Several studies have demonstrated the effectiveness of influenza vaccination in seniors [16], although potential biases could represent certain limitation [17, 18] and age-related immunodeficiency could impair vaccine efficacy [19]. In our investigation, more than 50% of individuals with confirmed influenza had been vaccinated. This high rate of vaccine failure could be related to low efficacy of influenza vaccination in the elderly, as reported previously [20]. However, we noticed that 6 individuals had been infected with a strain different from the vaccine strain, and that 68% of ILI occurred in February or March, more than 3 months after the influenza vaccination campaign. In France, influenza vaccination is recommended for people aged 65 years or older but is not mandatory. We suppose it may explain the low influenza vaccine coverage in this population.

The strength of our study is its prospective design and 5-year duration of surveillance. However, selection bias towards more severe cases could have been a limitation since hospitalized patients in a university centre could be more affected by underlying diseases than in other geriatric institutions, such as long-term care facilities.

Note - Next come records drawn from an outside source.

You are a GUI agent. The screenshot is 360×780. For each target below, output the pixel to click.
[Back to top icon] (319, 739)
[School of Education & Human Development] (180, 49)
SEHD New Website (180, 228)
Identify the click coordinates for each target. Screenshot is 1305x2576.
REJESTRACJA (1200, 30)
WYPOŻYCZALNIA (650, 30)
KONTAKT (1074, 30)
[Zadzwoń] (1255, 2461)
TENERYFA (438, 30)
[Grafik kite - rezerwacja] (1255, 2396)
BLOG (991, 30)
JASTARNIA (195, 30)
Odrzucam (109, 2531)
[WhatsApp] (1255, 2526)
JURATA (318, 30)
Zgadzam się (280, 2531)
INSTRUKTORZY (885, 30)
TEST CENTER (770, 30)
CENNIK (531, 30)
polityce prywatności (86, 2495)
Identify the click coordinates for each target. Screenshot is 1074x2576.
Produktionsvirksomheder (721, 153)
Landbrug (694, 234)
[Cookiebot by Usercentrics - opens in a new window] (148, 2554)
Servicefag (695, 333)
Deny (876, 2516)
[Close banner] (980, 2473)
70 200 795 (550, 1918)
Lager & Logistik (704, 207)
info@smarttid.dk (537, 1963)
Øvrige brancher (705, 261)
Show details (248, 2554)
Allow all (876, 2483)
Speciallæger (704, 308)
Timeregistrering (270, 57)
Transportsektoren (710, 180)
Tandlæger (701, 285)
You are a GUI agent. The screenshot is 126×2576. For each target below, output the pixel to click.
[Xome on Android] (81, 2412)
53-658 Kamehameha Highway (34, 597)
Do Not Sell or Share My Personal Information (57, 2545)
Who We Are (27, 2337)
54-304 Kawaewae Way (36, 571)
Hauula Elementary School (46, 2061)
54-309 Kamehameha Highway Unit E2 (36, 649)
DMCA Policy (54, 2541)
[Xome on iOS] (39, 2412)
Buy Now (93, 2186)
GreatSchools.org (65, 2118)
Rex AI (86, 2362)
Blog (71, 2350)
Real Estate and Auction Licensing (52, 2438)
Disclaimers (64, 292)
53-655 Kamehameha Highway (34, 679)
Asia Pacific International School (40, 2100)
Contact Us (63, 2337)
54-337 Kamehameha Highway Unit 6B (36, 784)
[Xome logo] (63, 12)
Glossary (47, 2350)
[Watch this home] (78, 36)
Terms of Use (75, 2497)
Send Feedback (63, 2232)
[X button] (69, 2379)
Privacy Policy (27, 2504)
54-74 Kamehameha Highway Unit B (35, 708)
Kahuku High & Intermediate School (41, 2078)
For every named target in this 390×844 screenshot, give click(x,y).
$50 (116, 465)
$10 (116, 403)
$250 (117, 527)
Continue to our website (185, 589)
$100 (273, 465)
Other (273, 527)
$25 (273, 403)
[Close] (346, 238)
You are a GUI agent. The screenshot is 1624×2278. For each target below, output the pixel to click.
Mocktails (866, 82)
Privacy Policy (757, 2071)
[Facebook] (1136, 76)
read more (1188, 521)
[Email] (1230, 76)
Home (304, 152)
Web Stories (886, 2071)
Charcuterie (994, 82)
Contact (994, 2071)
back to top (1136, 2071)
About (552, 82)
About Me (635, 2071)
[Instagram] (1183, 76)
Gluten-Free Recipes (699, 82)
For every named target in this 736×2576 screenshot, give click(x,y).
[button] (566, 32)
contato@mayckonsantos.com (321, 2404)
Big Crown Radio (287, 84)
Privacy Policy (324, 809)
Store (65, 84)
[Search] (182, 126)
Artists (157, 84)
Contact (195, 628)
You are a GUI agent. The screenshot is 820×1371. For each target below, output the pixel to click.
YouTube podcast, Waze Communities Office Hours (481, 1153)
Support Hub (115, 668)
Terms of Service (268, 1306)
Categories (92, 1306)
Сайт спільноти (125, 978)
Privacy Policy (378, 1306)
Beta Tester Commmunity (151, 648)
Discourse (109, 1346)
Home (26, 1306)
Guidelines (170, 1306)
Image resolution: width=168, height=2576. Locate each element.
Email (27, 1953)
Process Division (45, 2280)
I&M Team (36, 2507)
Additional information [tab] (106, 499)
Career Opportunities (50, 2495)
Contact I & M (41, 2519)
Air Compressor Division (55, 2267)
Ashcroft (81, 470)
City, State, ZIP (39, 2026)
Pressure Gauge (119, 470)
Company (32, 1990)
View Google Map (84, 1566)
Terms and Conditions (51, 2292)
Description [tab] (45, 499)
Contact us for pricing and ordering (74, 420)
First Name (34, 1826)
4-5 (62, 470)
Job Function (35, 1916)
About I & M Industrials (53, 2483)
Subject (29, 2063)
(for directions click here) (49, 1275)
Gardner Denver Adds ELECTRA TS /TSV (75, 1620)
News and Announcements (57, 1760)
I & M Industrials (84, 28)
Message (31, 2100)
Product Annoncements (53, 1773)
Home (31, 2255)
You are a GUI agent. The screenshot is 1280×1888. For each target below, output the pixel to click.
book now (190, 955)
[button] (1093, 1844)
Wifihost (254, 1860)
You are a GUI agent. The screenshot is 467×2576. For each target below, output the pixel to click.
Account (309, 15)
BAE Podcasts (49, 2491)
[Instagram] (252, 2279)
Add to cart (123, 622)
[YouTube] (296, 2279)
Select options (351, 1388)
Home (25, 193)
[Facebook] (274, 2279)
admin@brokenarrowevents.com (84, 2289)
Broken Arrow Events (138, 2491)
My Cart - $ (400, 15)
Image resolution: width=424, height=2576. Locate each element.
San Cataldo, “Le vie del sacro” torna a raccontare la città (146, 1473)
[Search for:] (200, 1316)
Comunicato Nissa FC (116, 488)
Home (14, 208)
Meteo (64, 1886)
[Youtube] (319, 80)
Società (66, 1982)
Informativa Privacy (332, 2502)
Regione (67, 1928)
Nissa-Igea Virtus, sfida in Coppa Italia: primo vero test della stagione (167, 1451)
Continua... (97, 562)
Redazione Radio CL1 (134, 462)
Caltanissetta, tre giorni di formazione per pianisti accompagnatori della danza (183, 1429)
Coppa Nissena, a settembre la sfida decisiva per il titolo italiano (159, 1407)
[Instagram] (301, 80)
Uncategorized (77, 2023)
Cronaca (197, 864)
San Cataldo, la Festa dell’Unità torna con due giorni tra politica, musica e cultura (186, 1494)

Influenza is difficult to detect in hospital as its diagnosis is based on nonspecific symptoms. Treatment may mask the symptoms and the diagnosis of suspected nosocomial pulmonary infection is mainly attributed to bacterial rather than viral identification, as may be attested by the frequent use of antibiotherapy in our study. Although viruses are supposed to be a major cause of nosocomial infection [21, 22], a lack of data prevents us from estimating the proportions of viral infections among nosocomial infections. A proportion of 5% has been suggested, but this value is probably underestimated. The low frequency of viral nosocomial infections compared to bacterial infections may be explained by more difficult detection due to longer and varying incubation times, a significant proportion of asymptomatic infections, or a low rate of antiviral resistance. Not surprisingly, our study reported low attack rates and, furthermore, a few other respiratory viruses were detected.

Conclusion

Although hospital-acquired influenza detection and estimates are imprecise, nosocomial influenza is a reality with a potentially significant impact in the elderly hospitalized in short-stay units. While the beneficial effects of vaccinating the elderly are being debated, it appears important to protect this vulnerable population by decreasing its exposure to the virus, by vaccinating healthcare workers and by applying infection control measures including hand washing, disinfection and use of masks [23].